Using LINQ UnionBy To Merge Collections
[C#, .NET, LINQ]
In the post Set Operations With LINQ, we looked at how to use LINQ
Union
to merge two collections into a third collection.
This normally is pretty straightforward when both collections have heterogeneous types, such as primitives or simple classes, where the logic to merge is straightforward.
Sometimes, however, you are presented with a situation where you need to tell the runtime what you mean when you want two collections merged.
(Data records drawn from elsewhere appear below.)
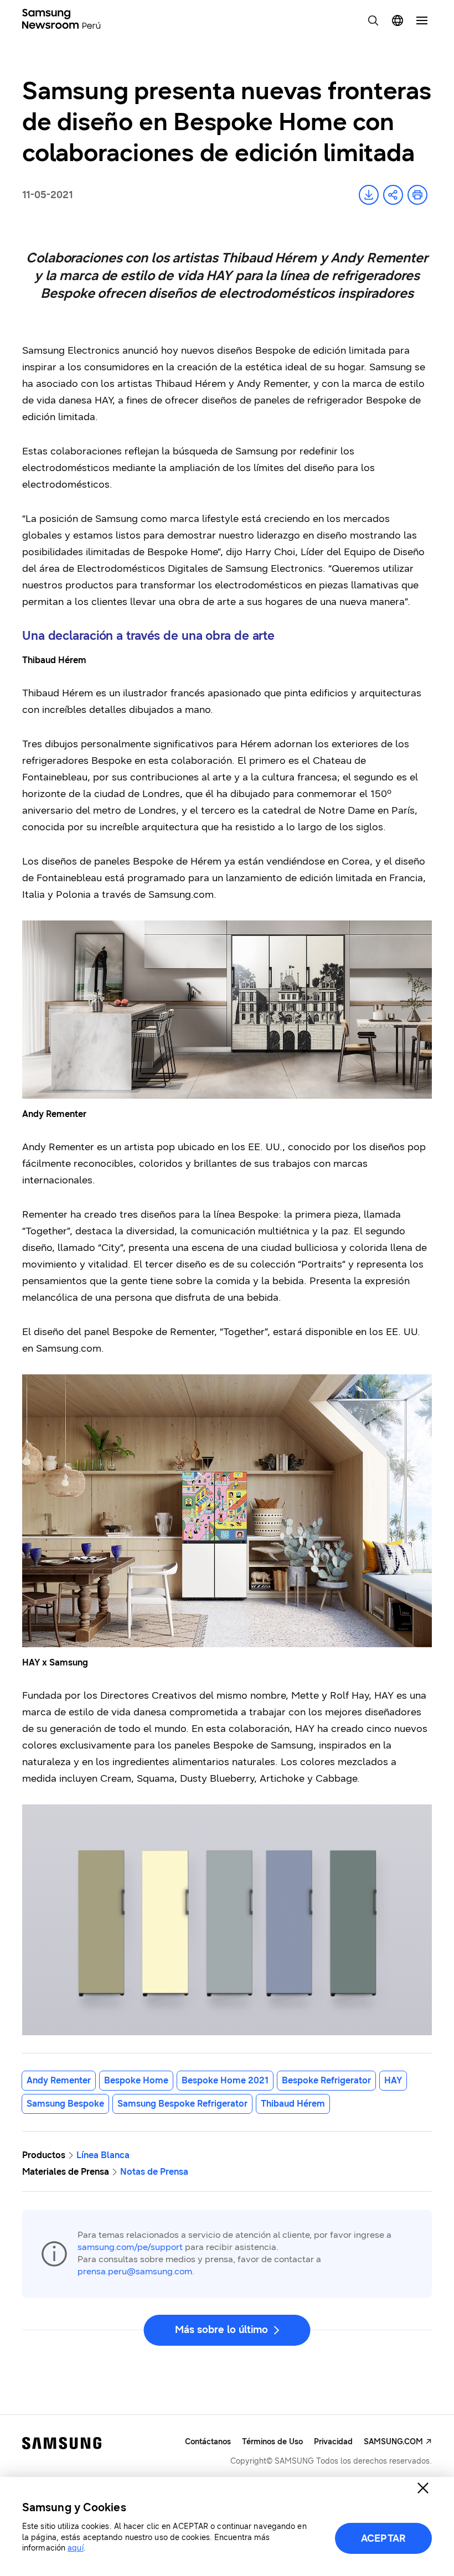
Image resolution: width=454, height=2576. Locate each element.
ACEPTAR (383, 2538)
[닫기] (423, 2488)
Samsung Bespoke (65, 2103)
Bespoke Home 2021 (225, 2080)
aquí (75, 2548)
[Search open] (373, 20)
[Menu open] (422, 20)
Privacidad (333, 2441)
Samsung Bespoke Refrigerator (182, 2103)
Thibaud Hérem (293, 2103)
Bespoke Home (136, 2080)
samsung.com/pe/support (130, 2247)
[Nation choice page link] (397, 20)
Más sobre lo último (221, 2330)
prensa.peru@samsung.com (135, 2271)
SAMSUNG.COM (393, 2441)
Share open (393, 195)
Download (369, 195)
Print (417, 195)
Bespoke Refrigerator (326, 2080)
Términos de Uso (272, 2441)
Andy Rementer (59, 2080)
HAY (393, 2080)
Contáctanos (208, 2441)
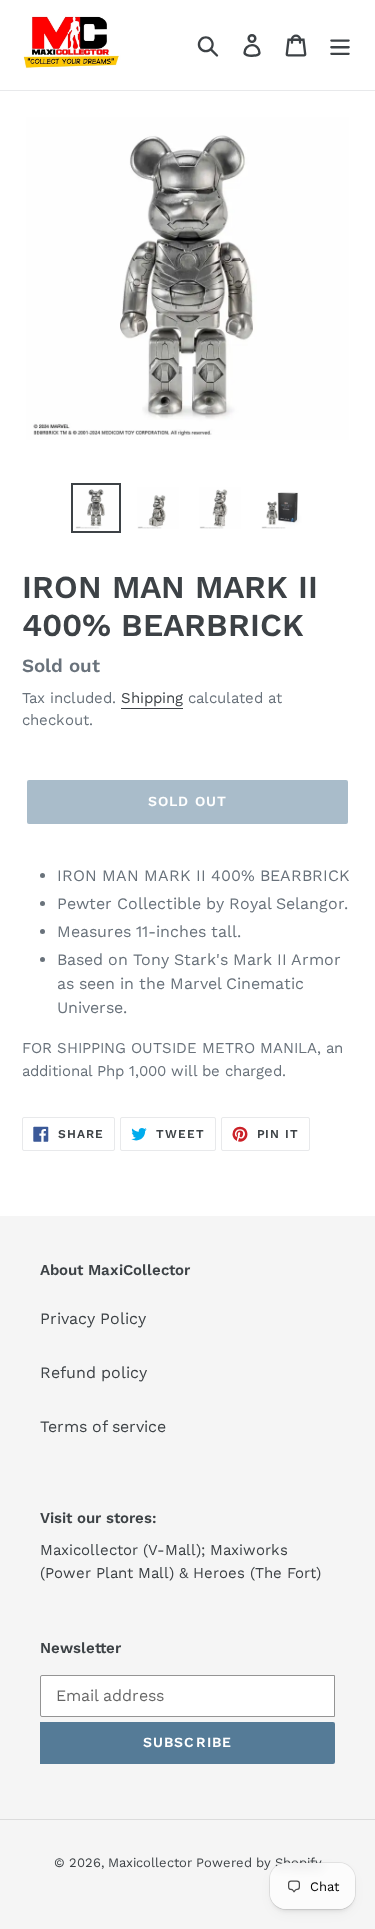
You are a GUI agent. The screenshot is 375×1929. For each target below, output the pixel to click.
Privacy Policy (93, 1318)
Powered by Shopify (259, 1862)
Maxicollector (152, 1862)
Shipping (152, 698)
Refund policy (93, 1372)
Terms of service (103, 1426)
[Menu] (340, 45)
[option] (96, 508)
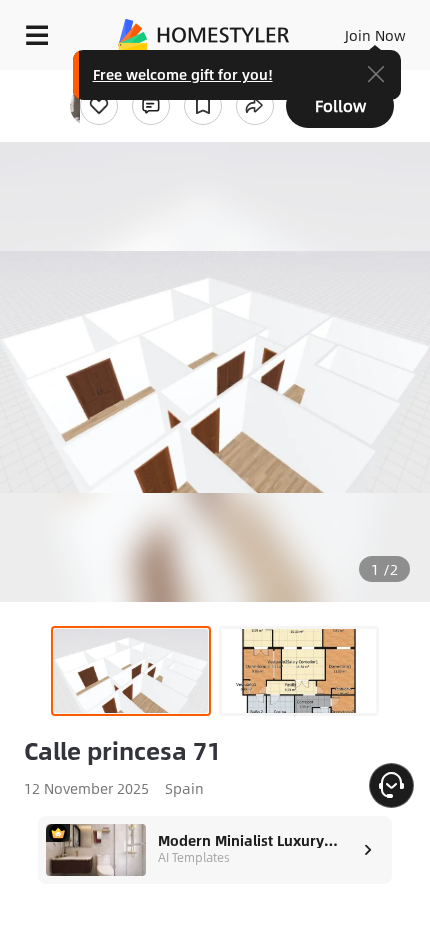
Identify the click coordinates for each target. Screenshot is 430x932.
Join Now (375, 35)
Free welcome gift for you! (183, 74)
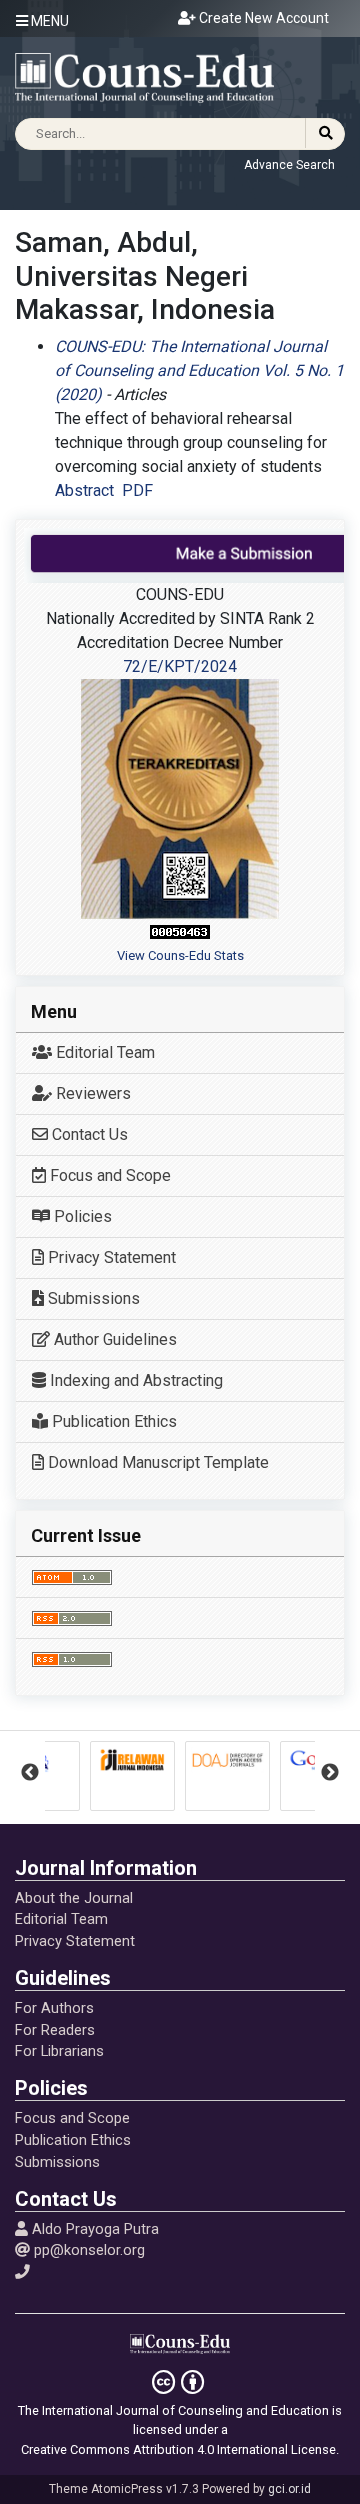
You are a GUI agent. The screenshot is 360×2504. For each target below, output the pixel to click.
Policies (81, 1216)
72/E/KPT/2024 (180, 666)
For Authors (54, 2008)
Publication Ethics (112, 1421)
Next (330, 1773)
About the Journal (74, 1898)
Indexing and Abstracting (134, 1380)
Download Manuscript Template (156, 1462)
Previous (30, 1773)
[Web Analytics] (180, 931)
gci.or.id (289, 2489)
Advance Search (289, 165)
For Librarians (59, 2051)
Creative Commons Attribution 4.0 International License (178, 2449)
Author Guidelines (113, 1339)
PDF (137, 490)
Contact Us (88, 1134)
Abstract (84, 490)
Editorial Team (103, 1052)
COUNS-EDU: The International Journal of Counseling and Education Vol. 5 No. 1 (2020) (199, 370)
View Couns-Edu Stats (180, 955)
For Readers (55, 2030)
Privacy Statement (110, 1257)
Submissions (92, 1298)
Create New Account (262, 18)
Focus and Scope (108, 1175)
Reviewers (91, 1093)
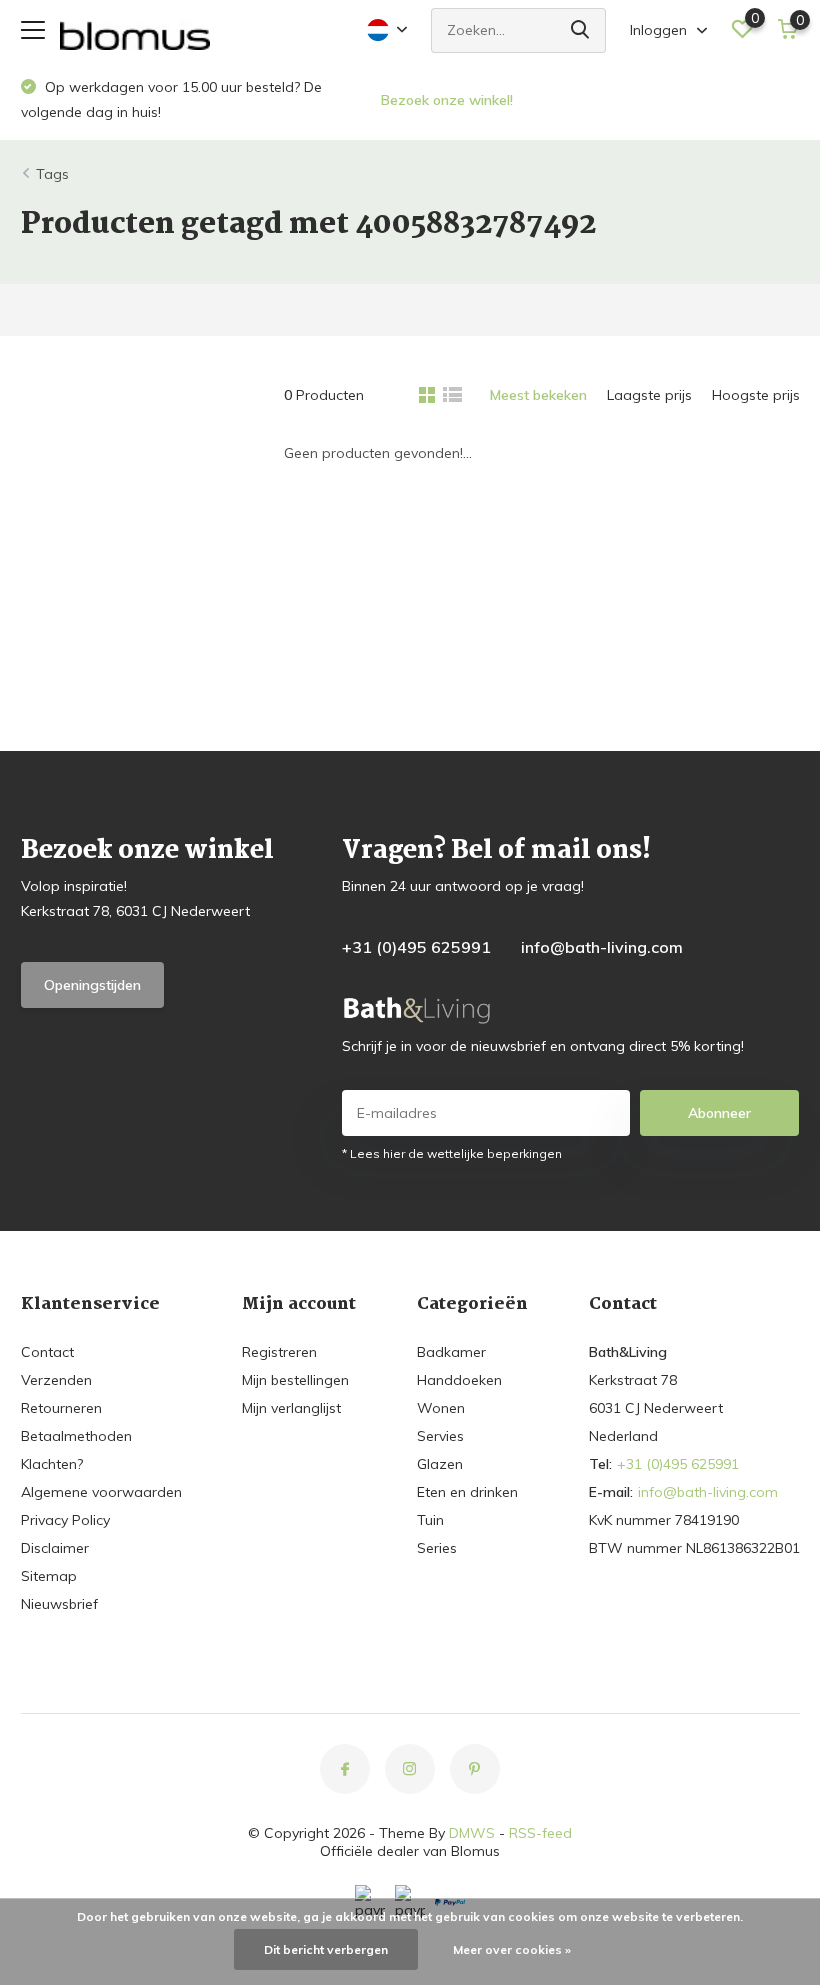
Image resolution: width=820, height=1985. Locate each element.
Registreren (279, 1352)
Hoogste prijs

For example, take this type, which is some sort of register that collects a spy’s name and how old they were when the collection was taken.
public record Agent
{
public required string Name { get; init; }
public required int Age { get; init; }
}
We then have a register as of the year 1980
Agent[] agents1980 =
[
new() { Name = "James Bond", Age = 40 },
new() { Name = "Jason Bourne", Age = 37 },
new() { Name = "Evelyn Salt", Age = 28 },
new() { Name = "Ros Myers", Age = 25 },
];
We then have a second register as of the year 1990, 10 years later.
Agent[] agents1990 =
[
new() { Name = "James Bond", Age = 50 },
new() { Name = "Jason Bourne", Age = 45 },
new() { Name = "Evelyn Salt", Age = 35 },
new() { Name = "Ros Myers", Age = 30 },
new() { Name = "Ethan Hunt", Age = 40 },
new() { Name = "Benji Dunn", Age = 30 },
new() { Name = "Luther Stickell", Age = 37 },
];
We then write a program to Union these and print the results.
// Union both lists
var allAgents = agents1990.Union(agents1980).ToList();
// Print to console
allAgents.ForEach(x => Console.WriteLine($"Agent: {x.Name}, Age: {x.Age}"));
You should see the following:
Agent: James Bond, Age: 50
Agent: Jason Bourne, Age: 45
Agent: Evelyn Salt, Age: 35
Agent: Ros Myers, Age: 30
Agent: Ethan Hunt, Age: 40
Agent: Benji Dunn, Age: 30
Agent: Luther Stickell, Age: 37
Agent: James Bond, Age: 40
Agent: Jason Bourne, Age: 37
Agent: Evelyn Salt, Age: 28
Agent: Ros Myers, Age: 25
Here, we can see that the runtime has simply merged both collections. This is technically correct, as both were separate collections, but it is also incorrect because we have repeating agents—they are the same agents, just 10 years older.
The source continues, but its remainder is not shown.